Per-resource streams
List Endpoints stream events filtered by resource type. Detail Endpoints stream events for a single resource. Stack streams include events for all member resources (services, tasks, configs, secrets, networks, volumes).
# Stream all node events
GET /nodes HTTP/1.1
Accept: text/event-stream
###
# Stream events for a single service
GET /services/abc123 HTTP/1.1
Accept: text/event-stream
###
# Stream events for a stack and all its resources
GET /stacks/myapp HTTP/1.1
Accept: text/event-stream
# Stream all node events
curl -H "Accept: text/event-stream" http://localhost:9000/nodes
# Stream events for a single service
curl -H "Accept: text/event-stream" http://localhost:9000/services/abc123
# Stream events for a stack and all its resources
curl -H "Accept: text/event-stream" http://localhost:9000/stacks/myapp
This is the primary SSE mechanism — the frontend uses per-resource streams for real-time updates on every page.
Global event stream
/events provides a single stream of all resource changes:
GET /events HTTP/1.1
Accept: text/event-stream
curl -H "Accept: text/event-stream" http://localhost:9000/events
Event format
Single events are sent with the resource type as the event name:
id: 1
event: service
data: {"@id":"/services/abc","@type":"Service","type":"service","action":"update","id":"abc","resource":{...}}
When multiple events arrive within the batch interval (default 100ms), they are sent as a batch event:
id: 2
event: batch
data: [{"@id":"/services/abc","@type":"Service","type":"service","action":"update","id":"abc","resource":{...}},...]
Filtering
Use ?types= to subscribe to specific resource types:
GET /events?types=service,node HTTP/1.1
Accept: text/event-stream
curl -H "Accept: text/event-stream" "http://localhost:9000/events?types=service,node"
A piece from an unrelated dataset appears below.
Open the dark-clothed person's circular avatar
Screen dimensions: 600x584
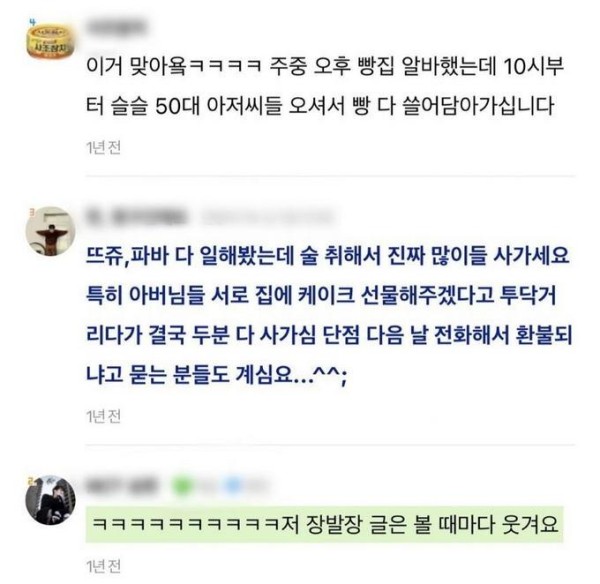50,500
Valid types: node, service, task, config, secret, network, volume, stack.
Keepalive
The server sends SSE comment lines (:keepalive) on idle connections to prevent proxies and load balancers from closing
them. This is transparent to EventSource clients.
Reconnection and Replay
The server assigns incrementing id: values to each event. EventSource clients automatically send Last-Event-ID on
reconnect, and the server replays missed events. If the requested ID is too old, the server sends a sync event to
tell the client to do a full reload.
Metrics SSE
The /metrics endpoint supports SSE for live-updating charts. Request text/event-stream to receive periodic metric
updates instead of a one-shot JSON proxy response.
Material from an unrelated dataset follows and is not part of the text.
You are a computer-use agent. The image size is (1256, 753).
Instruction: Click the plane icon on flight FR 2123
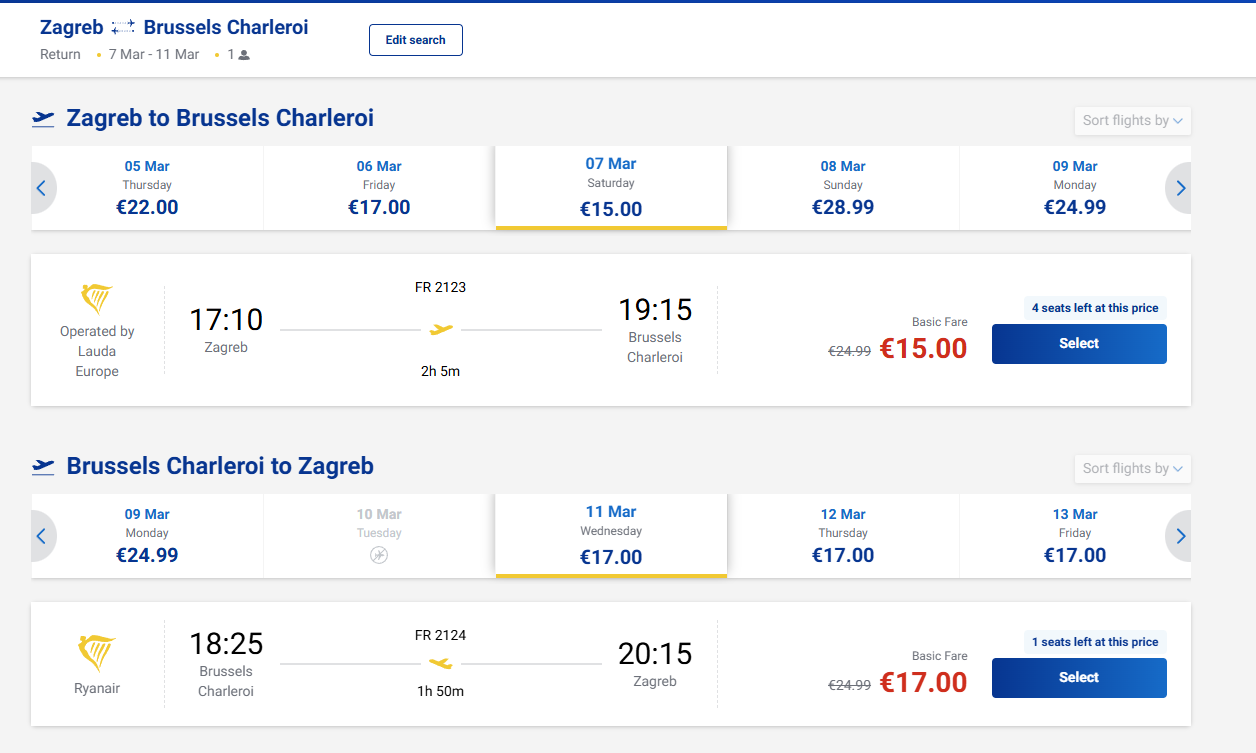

GET /metrics?query=up&step=15&range=3600 HTTP/1.1
Accept: text/event-stream
curl -H "Accept: text/event-stream" "http://localhost:9000/metrics?query=up&step=15&range=3600"
| Event | Description |
|---|---|
initial | Full range query result on connect (same shape as Prometheus query_range). |
point | Single instant query result appended at each tick. |
The stream runs instant queries on each tick interval and pushes new data points. Clients append point events to their
existing data to build a rolling window.
Connection Limits
SSE, log stream, and metrics stream connections are capped. When a limit is reached, the server returns
429 Too Many Requests with a Retry-After header.
Endpoints
For the complete endpoint reference with request/response schemas and try-it-out, see the interactive API Reference.
Rate Limits
There is no general rate limiting. The only limits are on concurrent streaming connections:
| Resource | Limit | Exceeded response |
|---|---|---|
SSE event clients (/events and per-resource streams) | 256 | 429 + Retry-After: 5 |
| Log stream connections | 128 | 429 + Retry-After: 5 |
Metrics stream connections (/metrics SSE) | 64 | 429 + Retry-After: 5 |
Self-Discovery
Every response (except /-/ meta endpoints) includes RFC 8631 Link headers:
Link: </api>; rel="service-desc", </api/context.jsonld>; rel="describedby"
rel="service-desc"points to the OpenAPI specrel="describedby"points to the JSON-LD context document
Request ID
Every response includes a Request-Id header. Send your own via the Request-Id request header (max 64 chars, ASCII
printable); otherwise one is generated. The ID appears in error responses as requestId and in server logs.